Courses include several features—steeps, flats, drops, berms, gap jumps, and so forth. Riders need to stay in control while navigating these obstacles, without losing any speed.
What You Need
The main piece of equipment needed for boardercross is, of course, a snowboard. The best boards for the sport are typically a little larger and heavier than your everyday freestyle board. You’ll want something with a relatively stiff flex that is fast and responsive. Grab a full-face helmet (it can be a contact sport, after all), some tighter outwear (perhaps less stylish than traditionally baggier snowboard garb, but it helps minimize wind drag) and perhaps some protective gear to wear underneath your outerwear.
Oh Yes—You’ll Also Need Skills
Boardercross is a lot of fun—the course is built for speed, and the ups, downs and turns can feel a little bit like a roller coaster ride. If you consider yourself a skilled snowboarder who likes going high speeds and can straight-air 15 foot jumps, you’ll probably have quite a good time playing around on a course.

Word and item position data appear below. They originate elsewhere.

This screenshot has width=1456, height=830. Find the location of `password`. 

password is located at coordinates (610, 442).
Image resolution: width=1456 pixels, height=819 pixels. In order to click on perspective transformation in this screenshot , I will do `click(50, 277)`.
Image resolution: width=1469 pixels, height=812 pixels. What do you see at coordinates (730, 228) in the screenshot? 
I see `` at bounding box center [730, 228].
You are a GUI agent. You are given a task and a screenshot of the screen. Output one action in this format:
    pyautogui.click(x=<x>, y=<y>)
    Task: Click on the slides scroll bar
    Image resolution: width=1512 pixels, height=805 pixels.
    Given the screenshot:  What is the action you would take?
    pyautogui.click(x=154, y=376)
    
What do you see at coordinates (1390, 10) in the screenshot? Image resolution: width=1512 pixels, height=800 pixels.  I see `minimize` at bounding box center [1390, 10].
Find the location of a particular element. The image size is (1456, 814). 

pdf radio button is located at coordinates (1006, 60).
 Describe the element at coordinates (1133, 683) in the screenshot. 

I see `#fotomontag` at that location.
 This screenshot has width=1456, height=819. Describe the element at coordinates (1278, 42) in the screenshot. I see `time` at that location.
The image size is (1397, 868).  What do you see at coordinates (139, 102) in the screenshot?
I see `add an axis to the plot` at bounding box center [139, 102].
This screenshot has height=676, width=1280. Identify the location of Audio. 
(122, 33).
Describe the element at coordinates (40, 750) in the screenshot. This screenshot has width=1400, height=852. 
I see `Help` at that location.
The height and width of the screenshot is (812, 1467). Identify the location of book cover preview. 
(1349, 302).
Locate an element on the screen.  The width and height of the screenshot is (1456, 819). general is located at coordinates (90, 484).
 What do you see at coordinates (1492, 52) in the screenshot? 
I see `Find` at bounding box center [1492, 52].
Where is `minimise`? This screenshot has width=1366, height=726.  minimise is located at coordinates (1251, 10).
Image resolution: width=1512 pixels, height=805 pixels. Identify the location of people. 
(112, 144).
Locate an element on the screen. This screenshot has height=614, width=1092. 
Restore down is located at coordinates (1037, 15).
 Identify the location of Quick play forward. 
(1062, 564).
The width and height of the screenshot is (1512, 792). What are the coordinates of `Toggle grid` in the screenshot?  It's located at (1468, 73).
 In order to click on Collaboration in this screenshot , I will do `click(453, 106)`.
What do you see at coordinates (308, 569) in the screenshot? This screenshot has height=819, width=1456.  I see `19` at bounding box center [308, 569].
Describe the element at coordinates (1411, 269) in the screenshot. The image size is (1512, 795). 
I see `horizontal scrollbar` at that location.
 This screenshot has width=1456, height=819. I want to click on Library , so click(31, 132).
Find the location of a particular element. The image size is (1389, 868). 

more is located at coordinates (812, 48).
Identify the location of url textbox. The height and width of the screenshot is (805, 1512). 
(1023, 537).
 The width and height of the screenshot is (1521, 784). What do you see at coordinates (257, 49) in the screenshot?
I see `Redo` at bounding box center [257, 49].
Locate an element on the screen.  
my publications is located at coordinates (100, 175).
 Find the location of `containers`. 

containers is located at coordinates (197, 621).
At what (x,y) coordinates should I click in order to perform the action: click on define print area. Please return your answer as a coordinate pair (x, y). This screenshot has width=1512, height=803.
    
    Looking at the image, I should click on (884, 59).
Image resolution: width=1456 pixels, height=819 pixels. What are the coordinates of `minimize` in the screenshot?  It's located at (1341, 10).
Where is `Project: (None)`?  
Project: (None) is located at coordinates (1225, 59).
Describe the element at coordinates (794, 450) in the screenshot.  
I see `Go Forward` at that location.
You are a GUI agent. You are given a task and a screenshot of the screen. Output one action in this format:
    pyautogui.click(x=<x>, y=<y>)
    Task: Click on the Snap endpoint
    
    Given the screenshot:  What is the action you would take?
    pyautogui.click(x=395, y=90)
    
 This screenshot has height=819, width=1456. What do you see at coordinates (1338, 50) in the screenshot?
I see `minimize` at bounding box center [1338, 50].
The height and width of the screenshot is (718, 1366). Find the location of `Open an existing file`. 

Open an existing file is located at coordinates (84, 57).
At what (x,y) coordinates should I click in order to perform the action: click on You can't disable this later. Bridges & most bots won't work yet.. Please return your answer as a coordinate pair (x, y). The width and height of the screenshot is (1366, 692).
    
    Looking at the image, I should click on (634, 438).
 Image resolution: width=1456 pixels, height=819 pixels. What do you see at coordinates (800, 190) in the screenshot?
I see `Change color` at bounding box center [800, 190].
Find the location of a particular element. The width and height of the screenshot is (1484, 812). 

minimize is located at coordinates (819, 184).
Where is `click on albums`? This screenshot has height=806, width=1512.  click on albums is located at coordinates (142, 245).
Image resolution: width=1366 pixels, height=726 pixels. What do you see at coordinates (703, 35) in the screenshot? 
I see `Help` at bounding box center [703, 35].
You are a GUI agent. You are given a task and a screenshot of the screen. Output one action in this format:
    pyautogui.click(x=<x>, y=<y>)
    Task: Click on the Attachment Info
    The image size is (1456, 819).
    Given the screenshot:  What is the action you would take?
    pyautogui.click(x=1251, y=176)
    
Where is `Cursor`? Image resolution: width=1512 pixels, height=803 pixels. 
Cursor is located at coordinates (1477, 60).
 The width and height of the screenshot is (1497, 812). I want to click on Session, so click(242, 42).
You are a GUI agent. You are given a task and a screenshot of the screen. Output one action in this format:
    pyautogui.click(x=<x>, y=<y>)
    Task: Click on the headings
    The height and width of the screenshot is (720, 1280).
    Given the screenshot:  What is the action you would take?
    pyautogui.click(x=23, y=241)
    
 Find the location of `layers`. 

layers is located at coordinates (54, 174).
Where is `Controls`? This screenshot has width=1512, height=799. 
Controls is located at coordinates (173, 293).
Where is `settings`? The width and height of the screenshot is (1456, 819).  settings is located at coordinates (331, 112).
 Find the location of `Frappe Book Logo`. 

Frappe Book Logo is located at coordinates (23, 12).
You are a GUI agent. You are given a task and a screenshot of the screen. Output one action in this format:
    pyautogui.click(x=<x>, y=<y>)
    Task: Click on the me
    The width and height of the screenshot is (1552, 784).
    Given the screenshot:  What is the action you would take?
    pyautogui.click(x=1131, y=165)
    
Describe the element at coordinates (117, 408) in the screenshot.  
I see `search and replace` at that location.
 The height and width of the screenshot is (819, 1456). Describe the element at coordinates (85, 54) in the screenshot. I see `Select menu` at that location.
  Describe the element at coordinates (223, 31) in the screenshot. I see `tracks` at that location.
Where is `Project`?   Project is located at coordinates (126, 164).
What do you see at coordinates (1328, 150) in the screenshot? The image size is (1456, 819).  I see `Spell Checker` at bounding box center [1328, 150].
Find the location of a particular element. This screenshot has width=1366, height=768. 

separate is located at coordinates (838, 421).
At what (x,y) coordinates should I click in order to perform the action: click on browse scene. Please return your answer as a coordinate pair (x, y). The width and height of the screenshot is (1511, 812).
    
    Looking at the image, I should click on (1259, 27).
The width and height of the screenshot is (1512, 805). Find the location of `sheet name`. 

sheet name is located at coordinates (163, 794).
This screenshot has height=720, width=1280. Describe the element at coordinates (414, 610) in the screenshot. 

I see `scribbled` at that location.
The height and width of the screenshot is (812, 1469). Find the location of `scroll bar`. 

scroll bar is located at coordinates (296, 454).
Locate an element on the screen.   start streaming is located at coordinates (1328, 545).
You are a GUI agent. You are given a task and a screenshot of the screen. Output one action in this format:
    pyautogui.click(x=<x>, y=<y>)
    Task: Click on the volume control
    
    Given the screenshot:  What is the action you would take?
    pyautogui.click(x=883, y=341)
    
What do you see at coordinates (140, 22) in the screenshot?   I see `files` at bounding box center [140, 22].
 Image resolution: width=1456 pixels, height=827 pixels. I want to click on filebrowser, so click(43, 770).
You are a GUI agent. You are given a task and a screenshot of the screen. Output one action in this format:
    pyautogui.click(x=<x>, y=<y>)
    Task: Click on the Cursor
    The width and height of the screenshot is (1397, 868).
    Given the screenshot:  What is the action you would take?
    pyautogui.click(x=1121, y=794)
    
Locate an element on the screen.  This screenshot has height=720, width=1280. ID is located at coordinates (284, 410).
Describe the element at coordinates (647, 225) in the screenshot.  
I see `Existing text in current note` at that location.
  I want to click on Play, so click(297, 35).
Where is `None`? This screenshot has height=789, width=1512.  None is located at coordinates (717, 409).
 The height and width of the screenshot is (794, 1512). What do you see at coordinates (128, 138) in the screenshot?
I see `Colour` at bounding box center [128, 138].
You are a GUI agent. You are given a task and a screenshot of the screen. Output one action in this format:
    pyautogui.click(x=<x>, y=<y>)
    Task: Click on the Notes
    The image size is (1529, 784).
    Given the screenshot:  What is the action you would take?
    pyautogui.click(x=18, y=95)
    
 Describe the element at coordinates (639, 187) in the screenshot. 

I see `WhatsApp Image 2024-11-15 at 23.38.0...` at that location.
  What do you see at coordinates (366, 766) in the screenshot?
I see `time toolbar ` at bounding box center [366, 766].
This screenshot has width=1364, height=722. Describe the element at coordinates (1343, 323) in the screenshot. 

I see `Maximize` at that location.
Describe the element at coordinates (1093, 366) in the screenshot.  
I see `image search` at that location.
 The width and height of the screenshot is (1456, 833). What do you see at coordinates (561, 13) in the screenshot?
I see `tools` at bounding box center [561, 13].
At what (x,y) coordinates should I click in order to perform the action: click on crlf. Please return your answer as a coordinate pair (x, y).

But it’s a whole different ballgame when you add a few other competitors to the course. Normally snowboarding isn’t done with other riders immediately beside you, so the feeling is a little unnatural at first. Crashes at high speeds and collisions are part of the sport. Impeccable control on the board is an absolute must.
Who to Watch For
There are strong athletes from several countries in boardercross, making it an especially exciting sport to watch. USA’s Scott Wescott has claimed gold in the men’s snowboard cross in both the 2006 and 2010 Winter Olympics, and he will definitely be one to watch in Sochi. Canada, France and Switzerland are also quite competitive—Maëlle Ricker of Canada places first in the women’s snowboard cross in 2010 (on her home mountain, Whistler) and will be competing once more in Sochi.
Boardercross is a fantastic sport for spectators, so be sure to check out the races in the 2014 Winter Olympic Games!